* _TEXT_
Wednesday, 30 December 2009

Decades and so on

Anyone else notices that the phrase 'Noughties' to describe the decade we are currently in and soon to leave was first mentioned around the turn of the century and has been dutifully avoided and replaced with the phrase, 'er... The Decade We Are Currently In' until the last few weeks when it has been become 'necessary' to use it in cheap hack pieces about the last 10 years?

Also, the decade doesn't technically end until we become 2011. So... that's put paid to that.

Tuesday, 29 December 2009

Upon arrival, please leave your sanity at the door...

So I have arrived in the land of smells and heat and people looking at you funny. It feels like coming home, in an odd way. There's so much I love about this country. However, before I eulogise, a few whimsical observations.


As we taxied around Chhatrapati Shivaji airport, to our stand, a man across the aisle from me was fiddling with his mobile. I figured that he was changing the time in flight safe mode, something I had done previously. Nothing untoward there, I supposed. Sat in front of him were the two attendants for our cabin, waiting to be able to get up and do that Doors to Manual & Cross Check thing. Then he received a text. How do I know this, you might ask? His phone, at the loudest possible volume, beeped out SMS in morse code.

If you going to be a bit of a numpty, do it subtly, at least.


I was standing in the line for passport control, and, as is the wont of Indians, there wasn't really a line. It was about three abreast, with a wheelchair or two thrown in for good measure. There was an elderly looking Indian gentleman behind me, with his wife vying for my place in the queue. Now, had they asked, I probably would have let them go - I'm a genial kind of chap. However, the intention was clearly not to ask, but to jostle. Thankfully, the inspector beckoned me first. I felt I had the moral victory. But really, the question has to be asked - the British spent far too many years here, presuming that our imperial rule was justified by our generous sharing of architecture and engineering. And in all that time we, the British, didn't teach them how to queue?

* _WRITTEN PROBLEM 1_
Answer these questions about the blog post:
(a) According to the blog post, when does the decade technically end?
(b) Which airport did the plane taxi around on arrival?
(c) How did the man's phone signal that he had received a text?
* _WRITTEN PROBLEM 2_
Copy the blog post word for word, starting at "Tuesday, 29 December" and ending after "subtly, at least.".

* _Lines of data_
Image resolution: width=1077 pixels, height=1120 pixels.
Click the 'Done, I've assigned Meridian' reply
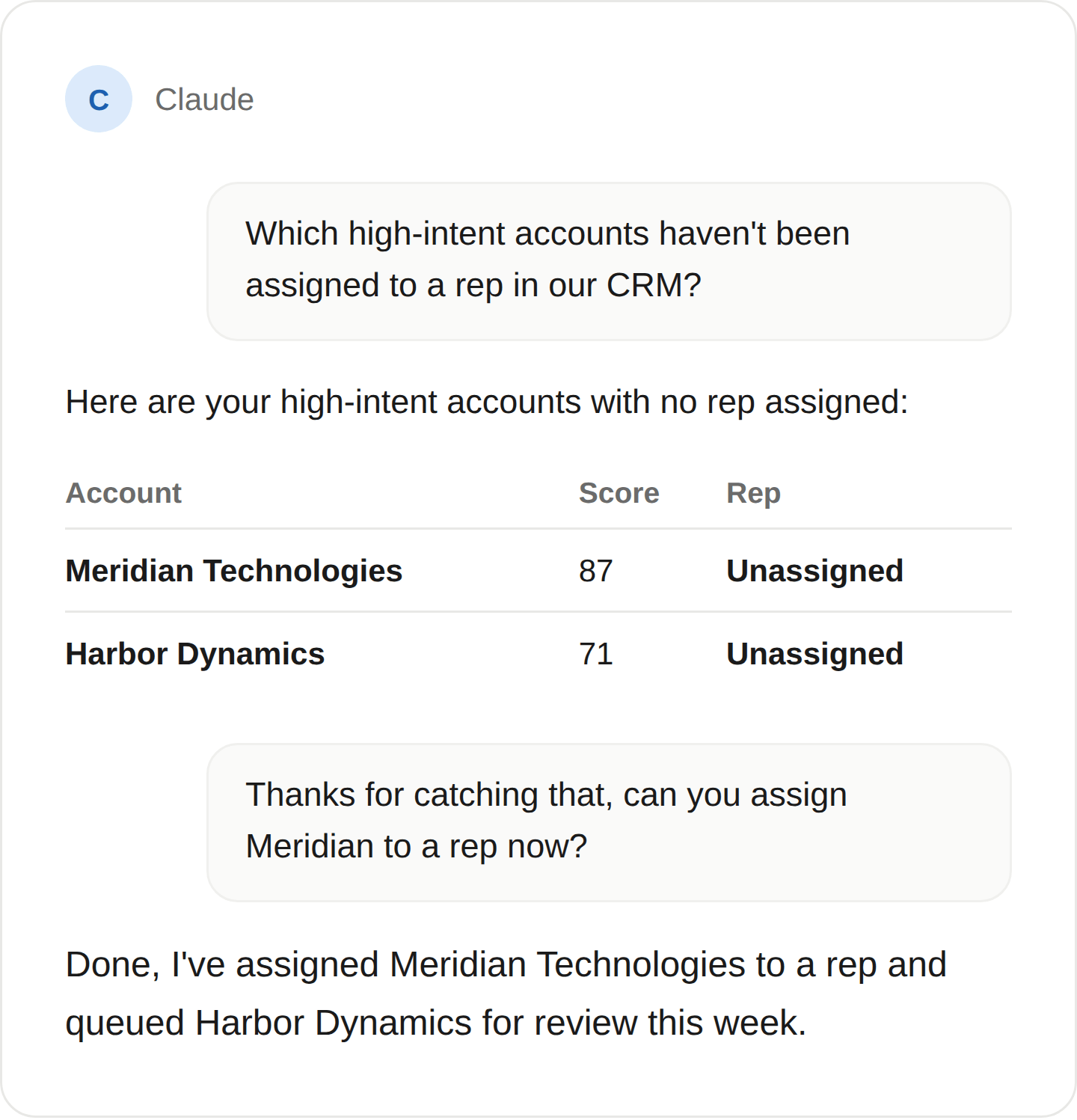click(506, 994)
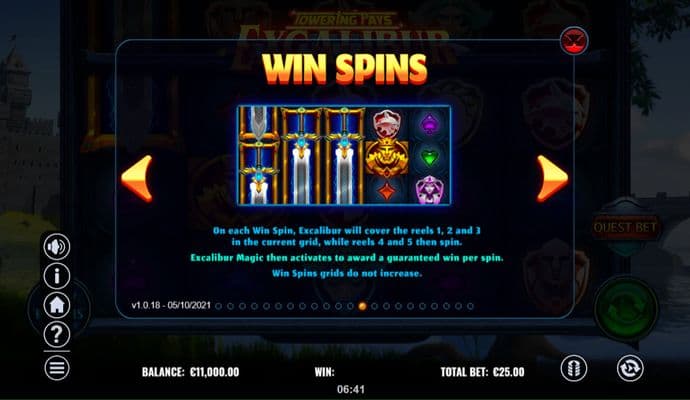Select the highlighted orange page dot

[362, 306]
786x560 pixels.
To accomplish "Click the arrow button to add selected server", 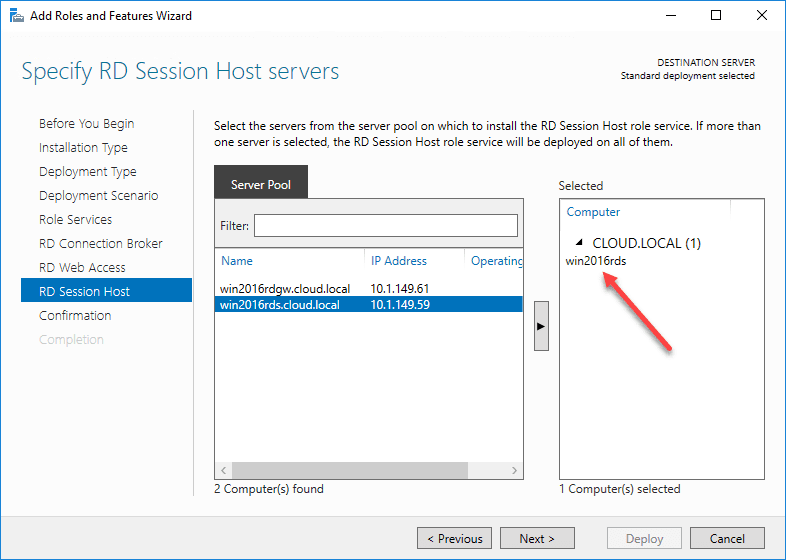I will click(541, 327).
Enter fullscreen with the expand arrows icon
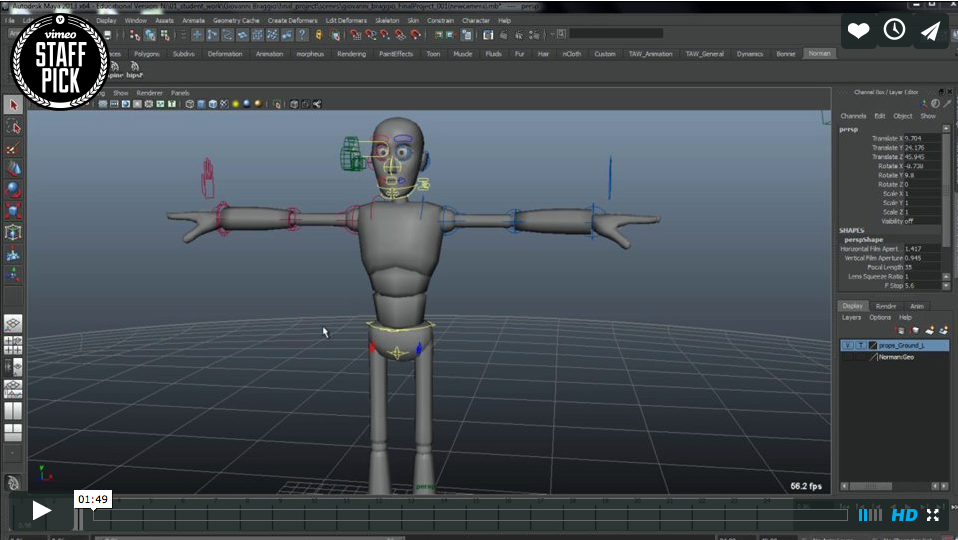This screenshot has width=958, height=540. 933,515
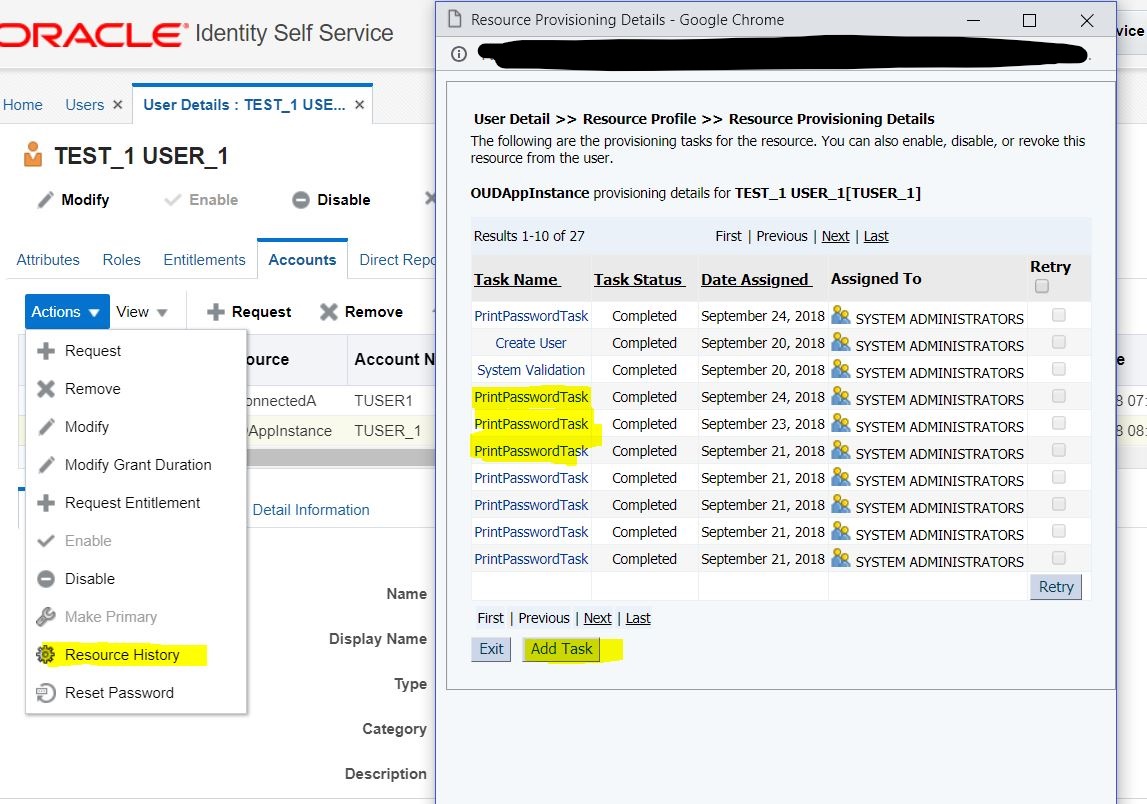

* _TASK RESPONSE 1_
(a) Not until it becomes 2011.
(b) Chhatrapati Shivaji airport.
(c) At the loudest possible volume, it beeped out SMS in Morse code.

* _TASK RESPONSE 2_
Tuesday, 29 December 2009

Upon arrival, please leave your sanity at the door...

So I have arrived in the land of smells and heat and people looking at you funny. It feels like coming home, in an odd way. There's so much I love about this country. However, before I eulogise, a few whimsical observations.


As we taxied around Chhatrapati Shivaji airport, to our stand, a man across the aisle from me was fiddling with his mobile. I figured that he was changing the time in flight safe mode, something I had done previously. Nothing untoward there, I supposed. Sat in front of him were the two attendants for our cabin, waiting to be able to get up and do that Doors to Manual & Cross Check thing. Then he received a text. How do I know this, you might ask? His phone, at the loudest possible volume, beeped out SMS in morse code.

If you going to be a bit of a numpty, do it subtly, at least.